Carol Cannon, co-founder of The Bridge to Recovery, published a series of articles on Caretaking that occurred over several months in 1995. As part of our Revisiting the Decades series, we are republishing Carol’s series over the next several weeks. 

At The Bridge to Recovery, caretaking (and the opposite, helplessness) are issues experienced by a large majority of our clients. Recognizing it and how it develops can be a huge first step in emotional healing.

Last month I described caretaking - a practice that can be offensive to others and disparaging to ourselves. There are several differences between healthy caregiving and unhealthy caretaking. 

Healthy caring means that while we take the time to be concerned about the needs of others, we can also feel comfortable saying no to a request for our help. Most caretakers have a hard time saying no because they don’t want to make others unhappy. This is closely related to a problem called “people pleasing.” Caretakers want everything to be nice for everybody at all times, and when they do say no, they feel guilty. 

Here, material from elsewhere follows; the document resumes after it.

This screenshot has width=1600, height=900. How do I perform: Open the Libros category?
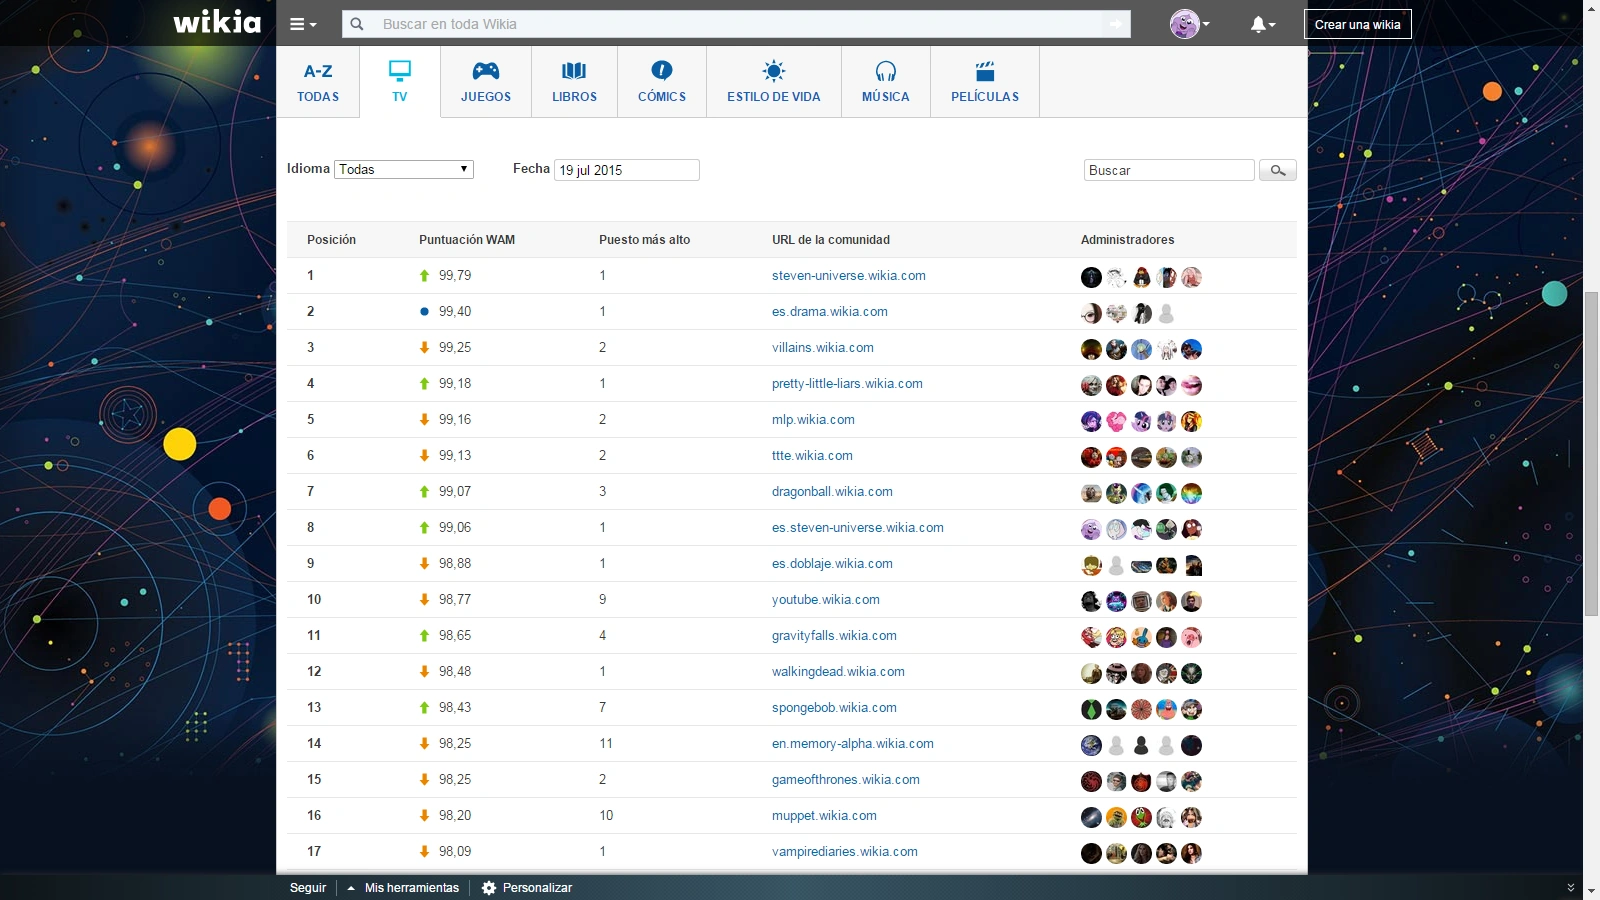(574, 82)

In some situations, we may need to say no in order to allow (or require) other people to solve their own problems. When Marlene’s son was 29 years old, she paid his bills, balanced his checkbook, and gave her credit references (as if they were his) to businesses where he was applying for credit because his record was so bad. Her son was an alcoholic whose life was unmanageable, and Marlene felt compelled to help him. By taking over his responsibilities, she helped her son stay sick. 

She protected him from the consequences of his irresponsible behavior and perpetrated his immaturity. This is called enabling.

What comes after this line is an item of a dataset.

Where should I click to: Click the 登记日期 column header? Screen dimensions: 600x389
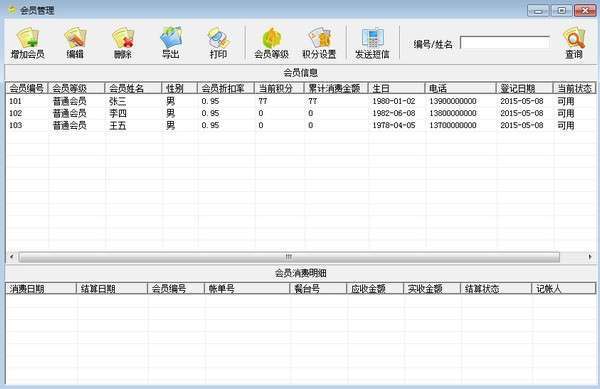(524, 88)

In other situations, we may have to say no in order to take care of our own needs. Suppose, for instance, that you’ve planned to spend the afternoon catching up on your mail. Could you say no to a friend who called and asked if you could watch her kids while she does some shopping? 

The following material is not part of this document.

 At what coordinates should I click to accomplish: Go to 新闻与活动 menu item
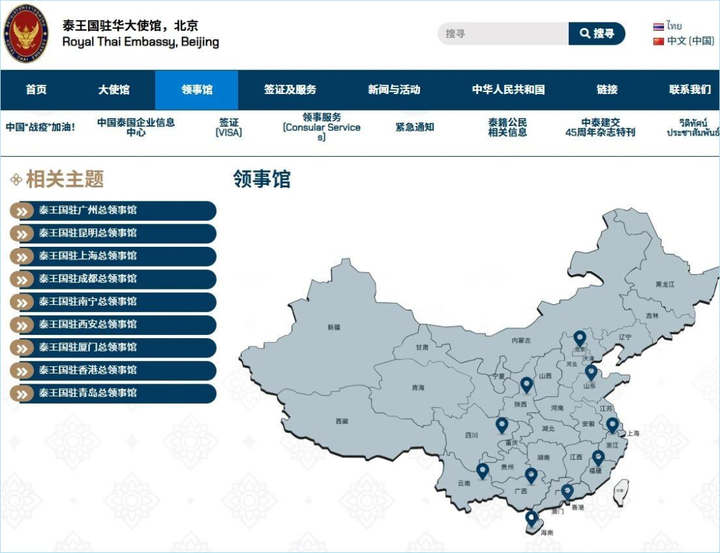pos(394,90)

Usually the efforts of caretakers to help others have more to do with meeting their own emotional needs than the needs of others. Nan had a magnetic personality. All of her college friends came to her with her problems. She became known as the “Nan” Landers of their junior class. When someone knocked on her door with a problem, she dropped whatever she was doing, regardless of how urgent it might be, to listen. 

It felt good knowing she’d helped someone.

Nan’s “helping” was actually meeting her own needs more than the needs of others. She came by this tendency quite naturally. When she was a child, her parents often put church needs ahead of the family needs. Nan particularly remembered one occasion when her father canceled a family plan to eat out in order to attend an emergency board meeting. She resented this, yet she thought it was the “right” thing to do. Nan’s parents also admonished her frequently not to be selfish, so she grew up hiding her own needs and turning all her attention to the needs of others. 

The healthy caregiver is happy about life, and you can tell it by looking at him. Most caretakers, on the other hand, look harried, since they feel obligated to take on everybody’s problems. They may smile, but rarely do they laugh. They’re not much fun to be around, because they’re so exhausted from managing the universe. 

Another trait of the healthy caregiver is the ability to accept help as well as give it. Caretakers will show compassion and concern for other people but will not accept nurturing in return. They don’t consider themselves worthy. They can be assertive when they are attacking a social justice or acting in someone else’s behalf, but they can’t be assertive when it comes to their own wants, wishes, or needs. 

In most cases, the healthy caregiver will wait for others to ask for help, recognizing that offering help that is not requested can be highly intrusive. Elizabeth couldn’t stand to see her daughter’s apartment in a mess. Every time she visited her daughter, Elizabeth went on a cleaning spree that left her exhausted. When she returned home, she complained to her husband about how hard she had worked and how sloppy their daughter was. The daughter, on the other hand, was highly offended by her mother’s “help.” Take it as a sign of unhealthy caregiving if you give generously but complain (or brag) afterward. 

Caretaking is actually an addiction that is just as destructive as alcohol addiction.